§ Problem to work on:
Below are some entries. Copy each line in them that holds "next".

§ Data shown:
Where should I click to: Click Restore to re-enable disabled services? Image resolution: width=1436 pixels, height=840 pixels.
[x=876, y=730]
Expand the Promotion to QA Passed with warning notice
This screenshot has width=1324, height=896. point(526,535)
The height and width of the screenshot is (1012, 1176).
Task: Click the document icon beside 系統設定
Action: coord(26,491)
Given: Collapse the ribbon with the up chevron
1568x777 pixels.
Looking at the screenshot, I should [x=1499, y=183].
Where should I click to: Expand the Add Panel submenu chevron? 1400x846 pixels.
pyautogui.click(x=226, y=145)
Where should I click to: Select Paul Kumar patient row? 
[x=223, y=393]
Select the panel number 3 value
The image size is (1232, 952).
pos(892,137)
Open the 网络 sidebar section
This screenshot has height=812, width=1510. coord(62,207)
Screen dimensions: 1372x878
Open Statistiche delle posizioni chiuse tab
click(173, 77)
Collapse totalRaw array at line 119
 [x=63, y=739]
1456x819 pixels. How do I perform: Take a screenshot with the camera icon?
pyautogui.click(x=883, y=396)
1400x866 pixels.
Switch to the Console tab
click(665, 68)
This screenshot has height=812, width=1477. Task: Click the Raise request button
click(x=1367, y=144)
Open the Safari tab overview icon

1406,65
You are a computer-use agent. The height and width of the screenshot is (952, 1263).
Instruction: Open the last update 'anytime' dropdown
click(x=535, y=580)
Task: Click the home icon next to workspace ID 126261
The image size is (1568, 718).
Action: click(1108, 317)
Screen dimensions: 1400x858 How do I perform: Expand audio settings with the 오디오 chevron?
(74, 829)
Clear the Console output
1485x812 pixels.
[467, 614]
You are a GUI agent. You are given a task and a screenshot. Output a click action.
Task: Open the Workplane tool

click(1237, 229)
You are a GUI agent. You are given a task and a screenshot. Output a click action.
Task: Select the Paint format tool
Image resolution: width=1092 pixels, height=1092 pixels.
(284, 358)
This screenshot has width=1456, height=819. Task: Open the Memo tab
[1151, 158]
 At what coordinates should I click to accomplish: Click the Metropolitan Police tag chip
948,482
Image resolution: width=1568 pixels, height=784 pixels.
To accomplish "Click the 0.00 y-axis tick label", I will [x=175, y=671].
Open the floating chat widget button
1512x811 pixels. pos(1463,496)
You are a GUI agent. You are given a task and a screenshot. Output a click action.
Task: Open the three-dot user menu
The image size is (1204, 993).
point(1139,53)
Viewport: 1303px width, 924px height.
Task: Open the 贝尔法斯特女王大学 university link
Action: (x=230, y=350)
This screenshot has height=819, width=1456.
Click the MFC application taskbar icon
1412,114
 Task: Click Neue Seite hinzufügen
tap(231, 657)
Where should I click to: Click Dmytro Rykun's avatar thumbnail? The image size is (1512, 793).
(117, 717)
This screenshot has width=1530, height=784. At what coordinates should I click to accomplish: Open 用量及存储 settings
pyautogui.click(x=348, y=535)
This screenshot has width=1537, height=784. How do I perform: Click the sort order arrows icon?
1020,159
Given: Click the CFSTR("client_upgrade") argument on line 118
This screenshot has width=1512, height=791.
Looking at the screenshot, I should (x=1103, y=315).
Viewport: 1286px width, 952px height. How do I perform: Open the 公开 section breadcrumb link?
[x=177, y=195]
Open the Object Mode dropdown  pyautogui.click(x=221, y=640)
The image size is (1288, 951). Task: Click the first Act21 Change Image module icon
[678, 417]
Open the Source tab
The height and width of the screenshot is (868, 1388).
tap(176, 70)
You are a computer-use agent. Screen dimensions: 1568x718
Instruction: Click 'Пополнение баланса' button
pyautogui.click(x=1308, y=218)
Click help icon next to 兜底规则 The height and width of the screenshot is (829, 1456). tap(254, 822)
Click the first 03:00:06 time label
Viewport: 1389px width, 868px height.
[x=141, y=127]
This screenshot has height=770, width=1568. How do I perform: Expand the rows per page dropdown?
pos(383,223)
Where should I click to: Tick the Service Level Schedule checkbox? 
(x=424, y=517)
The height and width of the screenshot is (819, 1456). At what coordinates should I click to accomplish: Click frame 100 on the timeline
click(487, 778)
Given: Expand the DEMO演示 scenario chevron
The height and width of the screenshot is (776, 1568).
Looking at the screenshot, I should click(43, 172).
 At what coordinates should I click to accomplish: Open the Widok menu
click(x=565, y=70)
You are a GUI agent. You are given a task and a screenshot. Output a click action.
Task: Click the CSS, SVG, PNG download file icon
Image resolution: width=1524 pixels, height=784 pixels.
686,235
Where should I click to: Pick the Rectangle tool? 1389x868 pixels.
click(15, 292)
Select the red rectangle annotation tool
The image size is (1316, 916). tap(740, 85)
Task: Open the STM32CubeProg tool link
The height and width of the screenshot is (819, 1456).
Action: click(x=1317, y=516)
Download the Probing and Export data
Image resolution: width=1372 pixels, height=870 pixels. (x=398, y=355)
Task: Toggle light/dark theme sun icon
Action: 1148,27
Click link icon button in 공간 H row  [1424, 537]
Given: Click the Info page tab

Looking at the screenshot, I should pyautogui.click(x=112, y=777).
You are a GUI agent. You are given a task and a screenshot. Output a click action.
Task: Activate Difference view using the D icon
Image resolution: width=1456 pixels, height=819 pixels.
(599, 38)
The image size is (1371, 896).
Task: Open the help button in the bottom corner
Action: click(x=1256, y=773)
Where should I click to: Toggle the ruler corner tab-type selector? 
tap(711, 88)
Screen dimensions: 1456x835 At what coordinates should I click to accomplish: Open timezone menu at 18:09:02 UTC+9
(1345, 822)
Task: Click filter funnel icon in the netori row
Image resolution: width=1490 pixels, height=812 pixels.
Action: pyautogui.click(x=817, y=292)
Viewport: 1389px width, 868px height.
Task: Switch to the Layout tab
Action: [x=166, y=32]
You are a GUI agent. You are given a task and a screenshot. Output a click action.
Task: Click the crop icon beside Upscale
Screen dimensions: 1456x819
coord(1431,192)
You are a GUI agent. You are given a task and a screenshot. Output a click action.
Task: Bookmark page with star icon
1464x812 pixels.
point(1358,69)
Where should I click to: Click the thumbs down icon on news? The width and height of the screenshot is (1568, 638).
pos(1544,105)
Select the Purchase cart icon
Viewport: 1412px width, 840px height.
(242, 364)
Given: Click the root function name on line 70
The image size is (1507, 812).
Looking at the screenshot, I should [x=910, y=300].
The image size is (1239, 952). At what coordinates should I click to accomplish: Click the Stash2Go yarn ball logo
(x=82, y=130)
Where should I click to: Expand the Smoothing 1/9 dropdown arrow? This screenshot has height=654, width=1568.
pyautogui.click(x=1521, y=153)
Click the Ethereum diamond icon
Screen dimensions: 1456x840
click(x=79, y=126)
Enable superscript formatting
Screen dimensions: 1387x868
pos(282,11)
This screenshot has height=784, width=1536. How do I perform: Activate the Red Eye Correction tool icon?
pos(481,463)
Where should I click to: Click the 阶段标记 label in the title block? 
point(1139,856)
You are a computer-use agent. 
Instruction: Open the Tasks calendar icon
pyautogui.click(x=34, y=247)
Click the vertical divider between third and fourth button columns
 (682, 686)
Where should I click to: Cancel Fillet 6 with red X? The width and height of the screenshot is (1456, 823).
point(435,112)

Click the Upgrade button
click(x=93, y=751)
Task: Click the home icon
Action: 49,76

§ Answer section:
Task: Click the home icon next to workspace ID 126261
Click help icon next to 兜底规则 The height and width of the screenshot is (829, 1456). tap(254, 822)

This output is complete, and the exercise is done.